The Longwave transmitter Europe 1 is the oldest privately owned radio station in Germany, situated between  and Berus/Saar, Germany. It transmitted on 183 kHz with a power of 2,000 kilowatts a French speaking programme, Europe 1 toward France.  It was the highest power radio broadcasting transmitter in Germany. Longwave transmissions stopped on 31 December 2019.

Technical details
The transmitter used directional aerials of four guyed, insulated radio masts which are 270, 276, 280, and 282 metres high.
Furthermore, there is a backup aerial, which consists of two guyed insulated radio masts with a height of 234 metres.

Due to the strong south-west directional characteristic of the antenna, reception to the northeast of the transmitter (i.e. in the largest part of Germany) is poor or distorted.

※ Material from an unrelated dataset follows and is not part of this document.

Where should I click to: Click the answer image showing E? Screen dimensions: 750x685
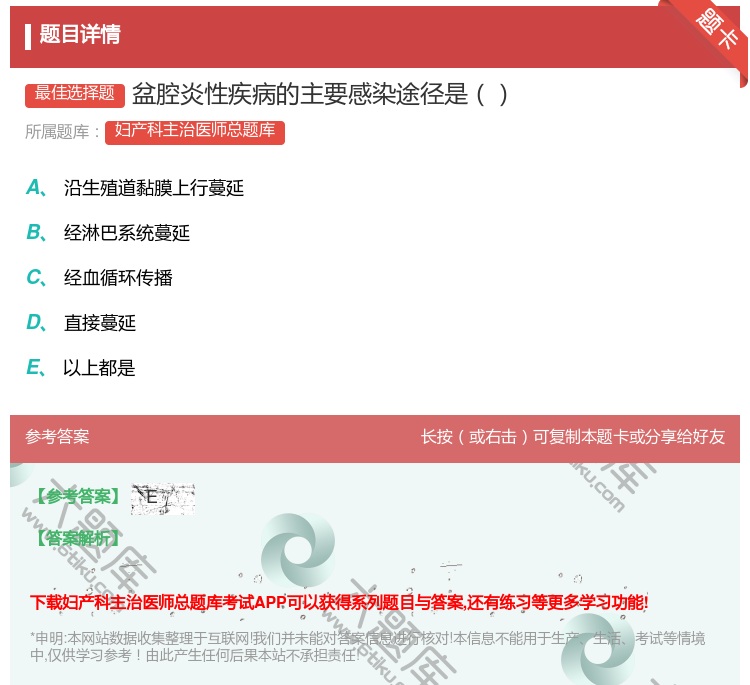click(162, 498)
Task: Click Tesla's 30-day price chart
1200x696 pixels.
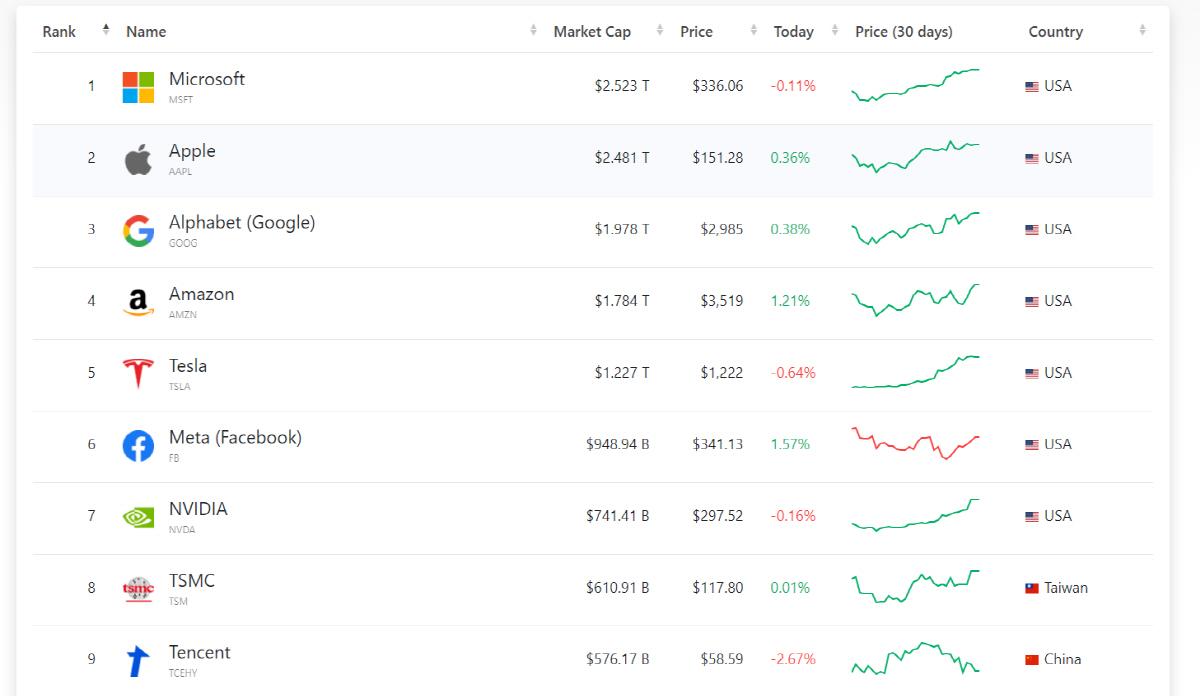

The building, in which the transmitters are situated, has a length of 82 metres, a width of 43 metres, and a height of 16 metres.
Its surface area is 2,700 square metres and its volume 31,000 cubic metres.
In front of this building, there is a telecommunication tower, which was used for broadcasting the programme of Telesaar.

A new transmitter house with new 2x750 kW transmitter was built in 2015 next to the backup aerial, that was used until the shutdown in 2019.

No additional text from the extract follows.